Sections

Research

How the Federal Government Can Improve School Financing Systems

Executive Summary

Decades of interventions into school finance systems around the country have had some success in reducing inequity and increasing adequacy in the nation’s schools. However, more still needs to be done to ensure equal educational opportunity for all. The central premise of this working paper is that the federal government has an important role to play in this effort. In particular, federal education funding should be targeted to best promote equity and adequacy on a nationwide level. Moreover, especially in light of heightened federal expectations for state and local school systems, as called for by No Child Left Behind, it is appropriate for the federal government to take on a greater share of education financing. Accordingly, after reviewing the structure and recent history of American school financing, this working paper presents five recommendations for the federal government to improve school financing systems.

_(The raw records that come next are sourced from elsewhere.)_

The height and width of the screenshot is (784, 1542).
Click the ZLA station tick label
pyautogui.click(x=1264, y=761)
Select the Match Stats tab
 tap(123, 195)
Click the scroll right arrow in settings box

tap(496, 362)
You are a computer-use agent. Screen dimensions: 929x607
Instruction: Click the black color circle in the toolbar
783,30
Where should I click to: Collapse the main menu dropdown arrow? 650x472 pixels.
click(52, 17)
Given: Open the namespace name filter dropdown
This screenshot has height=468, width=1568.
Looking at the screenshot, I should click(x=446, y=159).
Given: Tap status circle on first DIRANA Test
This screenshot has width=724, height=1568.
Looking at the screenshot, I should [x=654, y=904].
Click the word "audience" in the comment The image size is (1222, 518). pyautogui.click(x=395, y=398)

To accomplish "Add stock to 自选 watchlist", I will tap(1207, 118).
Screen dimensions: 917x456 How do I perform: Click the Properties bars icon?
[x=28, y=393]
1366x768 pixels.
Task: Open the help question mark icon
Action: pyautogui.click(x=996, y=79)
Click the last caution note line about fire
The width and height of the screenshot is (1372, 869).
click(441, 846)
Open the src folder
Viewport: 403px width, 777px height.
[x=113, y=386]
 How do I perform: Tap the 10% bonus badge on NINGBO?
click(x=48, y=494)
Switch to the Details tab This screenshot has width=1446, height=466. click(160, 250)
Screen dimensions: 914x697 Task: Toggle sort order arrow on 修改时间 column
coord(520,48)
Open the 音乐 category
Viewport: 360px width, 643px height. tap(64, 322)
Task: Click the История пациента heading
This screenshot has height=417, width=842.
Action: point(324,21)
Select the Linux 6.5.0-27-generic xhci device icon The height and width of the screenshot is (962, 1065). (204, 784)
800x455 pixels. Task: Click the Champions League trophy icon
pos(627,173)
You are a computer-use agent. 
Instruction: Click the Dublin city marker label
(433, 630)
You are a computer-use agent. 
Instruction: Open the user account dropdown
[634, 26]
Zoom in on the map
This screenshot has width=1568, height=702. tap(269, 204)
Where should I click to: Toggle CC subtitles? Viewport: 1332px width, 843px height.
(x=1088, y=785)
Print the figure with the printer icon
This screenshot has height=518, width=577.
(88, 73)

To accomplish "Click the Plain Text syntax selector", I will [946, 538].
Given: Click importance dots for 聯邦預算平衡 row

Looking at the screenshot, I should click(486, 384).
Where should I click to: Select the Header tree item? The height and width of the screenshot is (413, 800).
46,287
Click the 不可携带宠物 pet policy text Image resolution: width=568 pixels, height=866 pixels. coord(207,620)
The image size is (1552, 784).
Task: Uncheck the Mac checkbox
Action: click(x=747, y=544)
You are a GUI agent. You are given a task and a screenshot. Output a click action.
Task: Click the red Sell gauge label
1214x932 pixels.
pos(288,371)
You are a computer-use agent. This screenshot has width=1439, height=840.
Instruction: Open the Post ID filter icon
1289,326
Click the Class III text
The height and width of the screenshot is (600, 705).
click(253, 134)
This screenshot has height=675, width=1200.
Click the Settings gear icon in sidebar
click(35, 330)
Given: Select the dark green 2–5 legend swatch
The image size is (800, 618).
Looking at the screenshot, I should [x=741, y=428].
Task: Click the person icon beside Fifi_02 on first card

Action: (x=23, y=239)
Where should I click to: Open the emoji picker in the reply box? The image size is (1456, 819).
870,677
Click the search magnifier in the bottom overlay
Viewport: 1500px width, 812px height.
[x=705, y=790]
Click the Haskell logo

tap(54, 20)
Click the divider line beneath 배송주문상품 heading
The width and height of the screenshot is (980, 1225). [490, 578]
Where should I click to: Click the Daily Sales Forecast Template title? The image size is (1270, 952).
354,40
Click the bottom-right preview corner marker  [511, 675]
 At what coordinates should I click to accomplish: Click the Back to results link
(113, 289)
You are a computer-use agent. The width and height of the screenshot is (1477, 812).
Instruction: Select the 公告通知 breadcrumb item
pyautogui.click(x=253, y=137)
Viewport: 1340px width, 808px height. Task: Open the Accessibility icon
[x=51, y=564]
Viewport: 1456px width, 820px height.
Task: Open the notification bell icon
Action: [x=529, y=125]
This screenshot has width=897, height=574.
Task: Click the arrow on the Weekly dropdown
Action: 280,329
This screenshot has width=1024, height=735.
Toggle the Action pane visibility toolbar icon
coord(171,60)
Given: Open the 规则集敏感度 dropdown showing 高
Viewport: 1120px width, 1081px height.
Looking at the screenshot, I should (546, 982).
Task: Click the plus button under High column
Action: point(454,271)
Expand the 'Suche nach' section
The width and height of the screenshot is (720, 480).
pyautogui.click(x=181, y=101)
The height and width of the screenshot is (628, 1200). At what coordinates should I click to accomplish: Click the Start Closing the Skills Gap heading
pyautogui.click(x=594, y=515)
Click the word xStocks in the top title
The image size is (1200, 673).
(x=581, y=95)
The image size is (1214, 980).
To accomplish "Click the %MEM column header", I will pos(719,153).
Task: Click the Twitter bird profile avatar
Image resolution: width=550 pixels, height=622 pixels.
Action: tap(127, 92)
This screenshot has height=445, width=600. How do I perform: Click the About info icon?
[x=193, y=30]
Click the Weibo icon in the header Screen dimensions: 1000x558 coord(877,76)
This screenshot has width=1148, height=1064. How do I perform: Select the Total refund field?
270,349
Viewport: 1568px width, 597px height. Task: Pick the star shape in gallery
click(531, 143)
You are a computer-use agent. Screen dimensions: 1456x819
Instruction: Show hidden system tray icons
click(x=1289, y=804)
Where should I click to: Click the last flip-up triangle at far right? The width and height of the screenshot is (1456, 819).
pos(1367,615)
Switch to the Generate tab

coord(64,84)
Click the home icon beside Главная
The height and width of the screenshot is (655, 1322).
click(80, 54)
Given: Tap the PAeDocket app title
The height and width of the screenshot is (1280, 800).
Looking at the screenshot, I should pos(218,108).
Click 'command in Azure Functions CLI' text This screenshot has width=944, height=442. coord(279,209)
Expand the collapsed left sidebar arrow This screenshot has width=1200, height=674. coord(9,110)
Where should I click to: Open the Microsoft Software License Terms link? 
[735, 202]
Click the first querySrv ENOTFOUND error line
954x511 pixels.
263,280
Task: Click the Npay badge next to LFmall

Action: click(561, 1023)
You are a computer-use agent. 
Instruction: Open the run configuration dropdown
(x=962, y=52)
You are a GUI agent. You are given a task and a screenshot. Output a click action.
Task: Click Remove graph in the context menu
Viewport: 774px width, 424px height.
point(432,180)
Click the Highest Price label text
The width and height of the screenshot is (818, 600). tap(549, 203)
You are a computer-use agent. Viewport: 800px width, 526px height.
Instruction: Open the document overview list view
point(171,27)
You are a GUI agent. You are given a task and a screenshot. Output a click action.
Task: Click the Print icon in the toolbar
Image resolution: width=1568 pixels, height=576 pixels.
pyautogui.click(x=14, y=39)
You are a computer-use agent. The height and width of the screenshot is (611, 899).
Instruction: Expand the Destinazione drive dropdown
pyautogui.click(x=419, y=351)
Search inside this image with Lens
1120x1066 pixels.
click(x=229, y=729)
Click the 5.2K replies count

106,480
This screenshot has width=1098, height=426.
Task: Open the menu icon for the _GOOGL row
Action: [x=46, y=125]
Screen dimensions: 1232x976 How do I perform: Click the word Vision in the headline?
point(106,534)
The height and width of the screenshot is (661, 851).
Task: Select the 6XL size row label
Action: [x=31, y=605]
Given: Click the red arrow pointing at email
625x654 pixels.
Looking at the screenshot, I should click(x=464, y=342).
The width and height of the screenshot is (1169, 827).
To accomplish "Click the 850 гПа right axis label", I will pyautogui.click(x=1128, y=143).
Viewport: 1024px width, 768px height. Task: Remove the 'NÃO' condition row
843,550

The first three recommendations call for reconfiguring Title I to ensure that federal funding to support poor children is directed most sensibly state by state, district by district, and school by school. The fourth recommendation calls for increasing federal funding for special education programs so that the federal government provides 40 percent of the additional cost of educating children with disabilities, as has been the federal goal for decades. The final recommendation calls for an interstate federal foundation program to reduce disparities between states, as similar programs at the state level have reduced disparities between districts.

Introduction

Equality of educational opportunity is a widely held value in America, yet its existence in practice is all too lacking. Even after decades of intervention at the federal and state levels, the poverty of students and communities is still connected to lower educational achievement. Because educational achievement is strongly associated with success in later life, unequal educational opportunities play a significant role in the continuation of poverty from generation to generation. The issue of equal educational opportunity was part of the impetus for No Child Left Behind (NCLB), the 2001 reauthorization of the federal Elementary and Secondary Education Act. Discussion of the issue should feature both in NCLB’s upcoming reauthorization and in the 2008 presidential election campaign.